Enzymatic cocktail emerges as new hope against mycobacterial infections

With resistance to chemical antibiotics on the rise, the world needs entirely new forms of antibiotics. A new study published in Microbiology Spectrum, a journal of the American Society for Microbiology, shows that an enzymatic cocktail can kill a variety of mycobacterial species of bacteria, including those that cause tuberculosis. The research was carried out by scientists at Colorado State University and Endolytix Technologies.

We have a mycobacterial drug that works for Nontuberculous Mycobacteria and M. tuberculosis that is biological, not phage therapy, and not small molecule antibiotics. Mycobacterial infections are particularly hard to treat due to poor efficacy with standard of care drugs that are used in multidrug regimens resulting in significant toxicities and treatments lasting 6 months to years. This is often followed up by reemergence of the bacterial infection after a year of testing negative." 

Jason Holder, Ph.D., Study Coauthor and Founder and Chief Science Officer at Endolytix Technology

In the new proof of principle study, the researchers took a biological approach instead of a chemical one to develop a cocktail of enzymes that attack the cell envelope of mycobacteria. The cocktail of enzymes contains highly specific biochemical catalysts that target and degrade the mycobacteria cell envelope that is essential for mycobacterial viability. To increase efficacy, the researchers delivered the enzymatic drug inside of host macrophages where mycobacteria grow. In laboratory experiments, the drug was effective against M. tuberculosis and Nontuberculous Mycobacteria (NTMs), both lethal pulmonary lung diseases (PD). TB kills roughly 1.5 million people per year. 

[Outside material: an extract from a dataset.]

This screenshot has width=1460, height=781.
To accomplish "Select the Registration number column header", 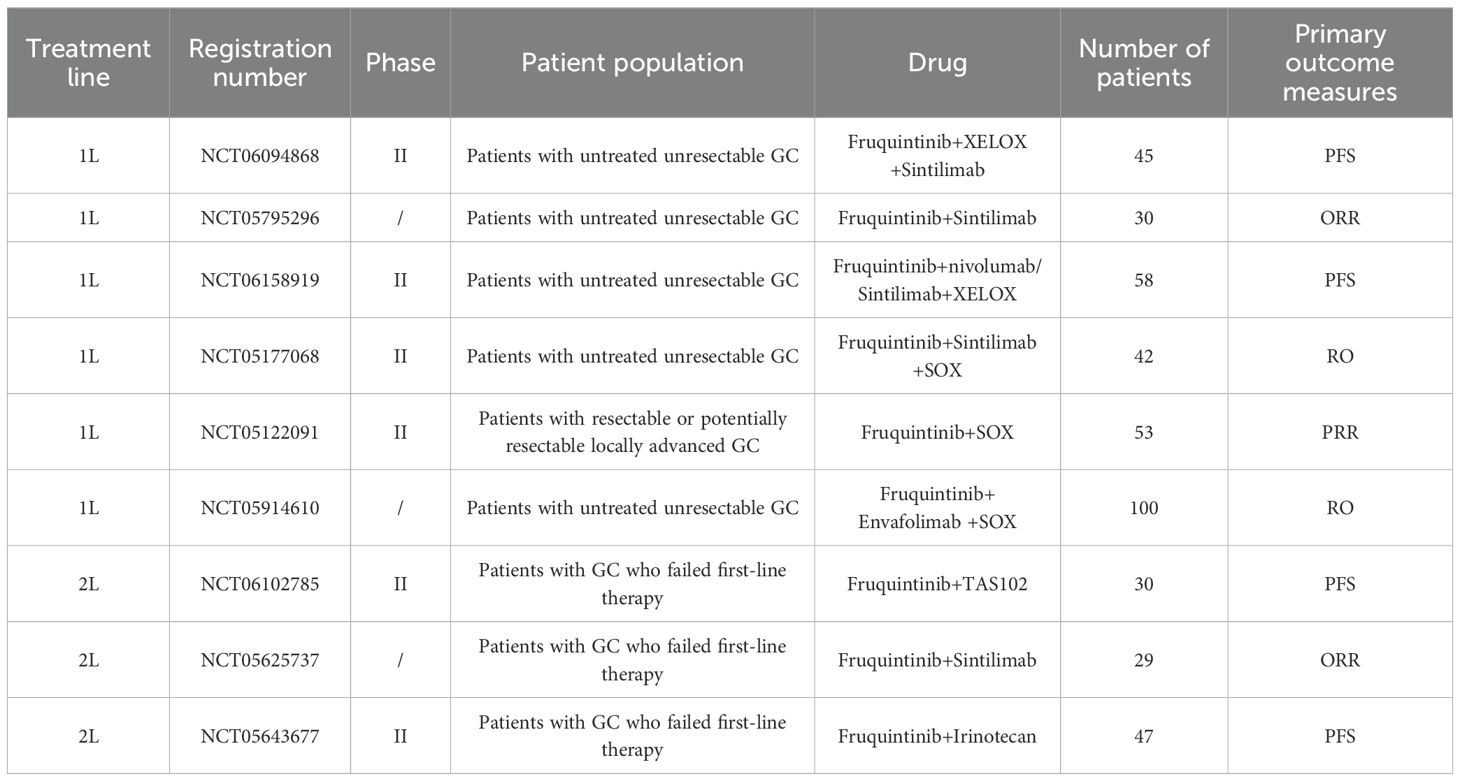I will point(260,62).
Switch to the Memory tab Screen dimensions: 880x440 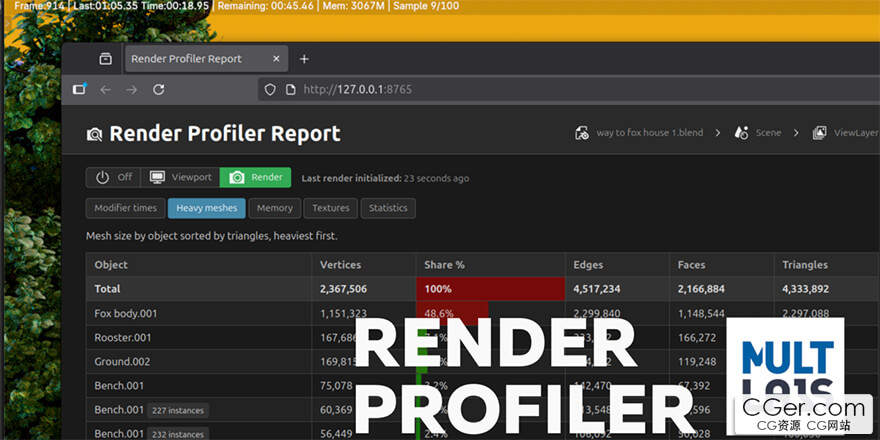point(274,208)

"We characterized the mechanism of bactericide as through shredding of the bacterial cells into fragments," Holder said. "We've shown we can design and develop biological antibiotics and deliver them to the sites of infection through liposomal encapsulation. By combining drug delivery science with enzymes that lyse bacteria, we hope to open up treatment options in diseases such as NTM pulmonary disease, tuberculosis pulmonary disease and others."

According to study coauthor Richard Slayden, Ph.D., a professor in the Department of Microbiology, Immunology and Pathology at Colorado State University, the new therapy complements current standard-of-care drugs and does not have many of the drug-drug interactions that are problematic with many anti-mycobacterial drugs in use. "Endolytix enzymes work powerfully with standard-of-care antibiotics to kill bacteria with lower drug concentrations," Holder said. "This has the potential to reduce the significant toxicities associated with multi-drug regimens that are the standard for mycobacterial infections and hopefully lead to more rapid cures."